This is a second novel by this relatively new young writer, whose first book American Rust I reviewed favorably recently. The Son is brilliant, but a different creature altogether. Whereas American Rust took a close hard look at the industrial rust belt of America in the former steel center of Pittsburgh, Meyer’s newest work is a highly ambitious examination of that heady mix of cattle, oil, money and political power that both built and corrupted the state of Texas, and the America of which it is a part.

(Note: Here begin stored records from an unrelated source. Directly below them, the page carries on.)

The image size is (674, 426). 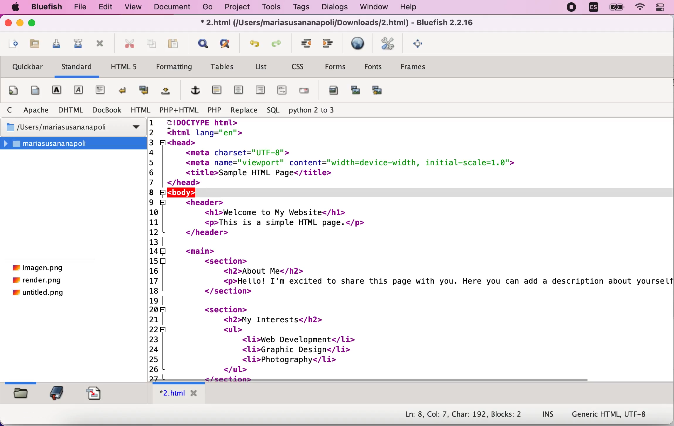 What do you see at coordinates (457, 413) in the screenshot?
I see `Ln: 8, Col: 7, Char: 192, Blocks: 2` at bounding box center [457, 413].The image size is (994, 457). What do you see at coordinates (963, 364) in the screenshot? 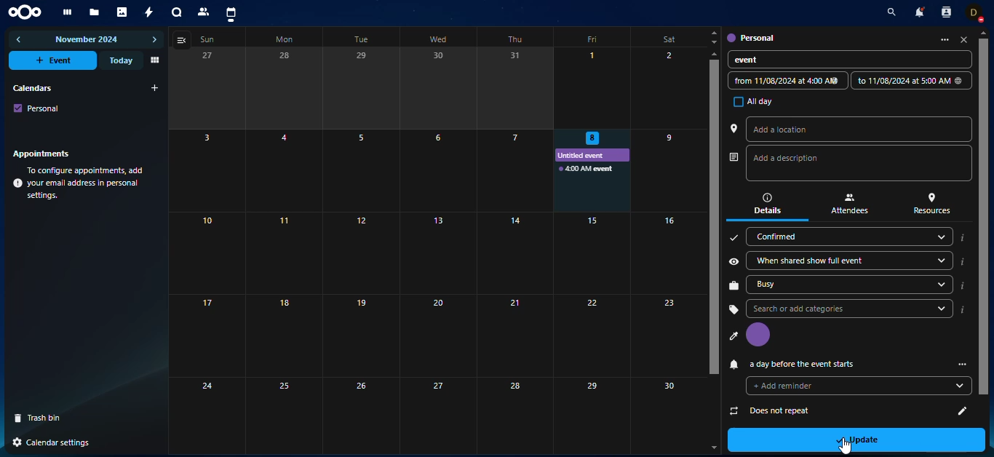
I see `more` at bounding box center [963, 364].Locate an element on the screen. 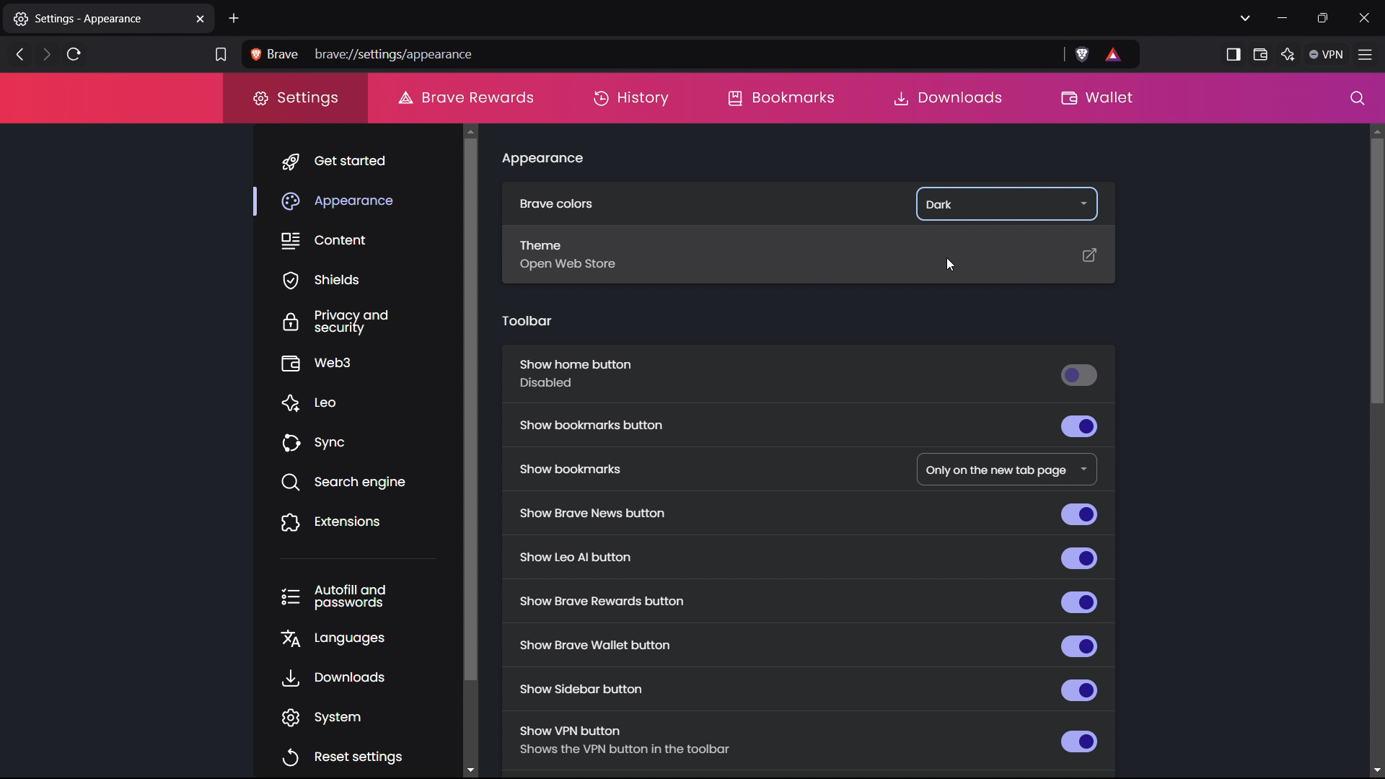 This screenshot has height=779, width=1385. bookmark this tab is located at coordinates (221, 56).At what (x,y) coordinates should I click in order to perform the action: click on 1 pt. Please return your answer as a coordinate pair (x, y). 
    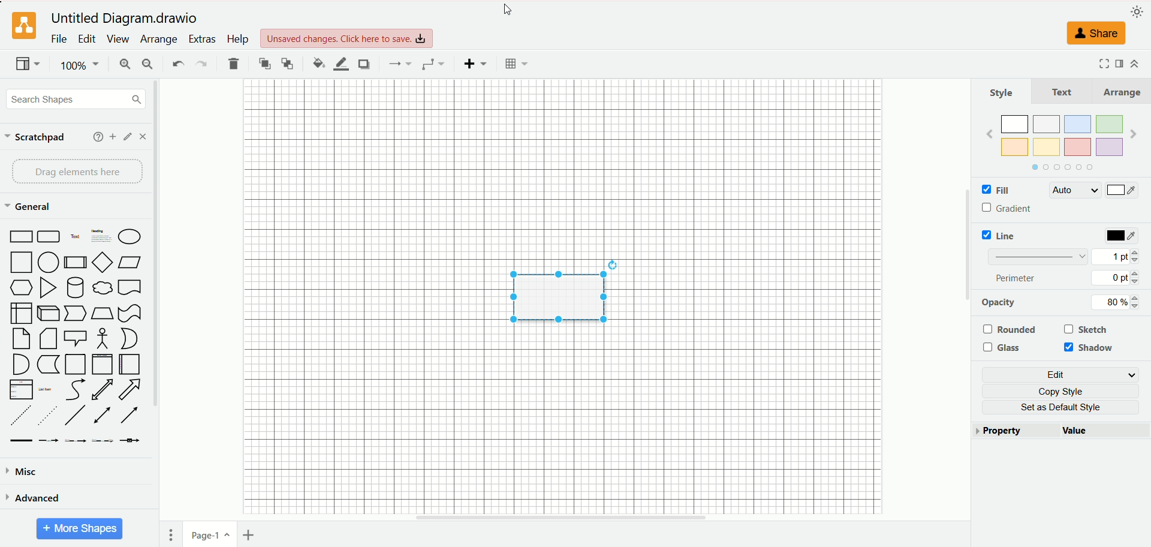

This epic focuses on the lives of the McCullough family spanning the pre-Civil War period through the present time. There are three primary protagonists whose lives and viewpoints define alternating chapters in The Son: Eli McCullough, whose capture and adoption by Indians in 1849 at the tender age of 13, defines him for the rest of his life as a lone wolf, equal parts courageous, ambitious and utterly ruthless as he sets about creating an empire for himself; his son Peter, who despises everything his father stands for but is unable to walk away from it; and Jeannie Anne, Eli’s great-granddaughter and inheritor of the McCullough empire.
Meyer very daringly experiments with his story, changing viewpoints from first to third and back again, and from the Indian perspective under threat of extinction to that of the white man and his imperative to expand. We see the Civil War unfold from the unique perspective of a recently-annexed Texas, we watch the land wars, the extermination of the Mexicans unlucky enough to be caught in those wars, the sacrifice of wives and children to the lure of wealth, the struggle of an independent woman to survive in a man’s world, the rise and fall of empires.
This sprawling book only occasionally wanders afield, but mostly is tightly conceived and woven through with a social conscience that doesn’t hesitate to show us the consequences of power run amuck. A challenging and thought-provoking book.